J'y insiste : celui-ci a été armé pour répondre jour et nuit aux appels très nombreux – ils ont été près de 15 000 – de nos compatriotes établis à l'étranger. Une cinquantaine de personnes ont été mobilisées, vingt-quatre heures sur vingt-quatre, tant des agents du ministère des affaires étrangères que des bénévoles de la Croix-Rouge, avec laquelle nous avons signé une convention. Il faut saluer cet engagement citoyen ainsi que le dévouement et le professionnalisme du centre de crise et de soutien.

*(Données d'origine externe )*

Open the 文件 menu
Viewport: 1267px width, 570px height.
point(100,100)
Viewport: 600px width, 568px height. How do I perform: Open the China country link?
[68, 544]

Vous avez assuré que le droit international n'est ni inutile ni impuissant. Je suis tout à fait d'accord avec vous. On peut considérer ces grands principes comme vétustes – voire ringards –, mais, je le répète, ils sont les meilleurs que nous ayons trouvés à l'échelle de l'histoire humaine. Le problème provient des institutions qui en sont les gardiennes : elles ne parviennent plus à les faire respecter. C'est pourquoi la France, qui est, responsabilité principale, membre permanent du Conseil de sécurité, se doit, pour être crédible en invoquant le droit international, de proposer des pistes de réforme.

Il s'agit en particulier de rendre ce Conseil de sécurité plus légitime et plus efficace.

En premier lieu, il faut le rendre plus légitime en élargissant le cercle de ses membres permanents. Il en compte actuellement quinze : les cinq puissances victorieuses de la Seconde Guerre mondiale et dix membres élus tous les deux ans. Intégrons les grands émergents que sont le Brésil et l'Inde, ainsi que le Japon, l'Allemagne et deux pays africains.

En second lieu, il faut rendre ces institutions plus efficaces. L'initiative qu'a prise la France depuis les événements de Syrie – le droit international n'a pas pu protéger les 400 000 habitants de ce pays morts au cours de la guerre civile – consiste à retirer le droit de veto aux membres permanents du Conseil de sécurité lorsque sont constatées des atrocités de masse. Il faut que ces situations ne restent pas impunies.